Court of Appeals of Tennessee, Jackson

May 17, 2018

STATE EX REL. JANA RUTH ALFORD NICHOLS
v.
RANDALL NELSON SONGSTAD

          Session April 17, 2018

          Appeal from the Juvenile Court for Shelby County No. Z4904 Nancy Percer Kessler, Special Judge

         Father unilaterally modified his child support obligation without submitting a petition to modify to the trial court because his oldest child emancipated. The trial court found that Father had impermissibly modified his child support obligation based, inter alia, on the fact that Father failed to follow the Child Support Guidelines. Discerning no error, we affirm the trial court's judgment.

         Tenn. R. App. P. 3 Appeal as of Right; Judgment of the Juvenile Court Affirmed

          Daniel Loyd Taylor and John N. Bean, Memphis, Tennessee, for the appellants, Randall Nelson Songstad.

          Herbert H. Slatery, III, Attorney General and Reporter; Brian A. Pierce, Assistant Attorney General, for the appellee, State of Tennessee, Department of Human Services.

          Lee Ann Pafford Dobson, Germantown, Tennessee, for the appellee, Jana Ruth Alford Nichols.

-- Material --
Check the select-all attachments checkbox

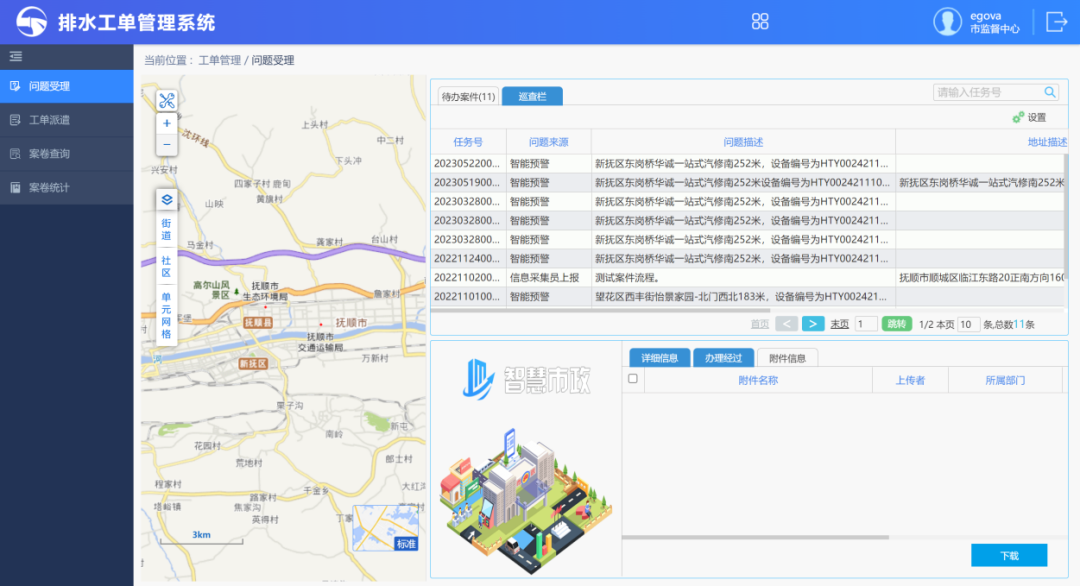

-- Direction --
Continue the Tennessee appellate opinion on the child support modification from the point where it stops.

-- Response for this exercise --
          J. Steven Stafford, P.J., W.S., delivered the opinion of the court, in which W. Neal McBrayer and Brandon O. Gibson, JJ., joined.

          OPINION

          J. STEVEN STAFFORD, JUDGE

         Facts

         The facts in this case are largely undisputed. Randall Nelson Songstad ("Father") and Jana Ruth Alford Nichols ("Mother") were divorced in the Chancery Court of Shelby County ("chancery court") on January 30, 2006. A Permanent Parenting Plan ("the plan") was entered on May 17, 2006, which required Father to pay child support for the parties' two minor children in the amount of $1, 154.00 per month. The plan included the language "[t]he parents acknowledge that court approval must be obtained before child support can be reduced or modified." Father and Mother both signed the plan.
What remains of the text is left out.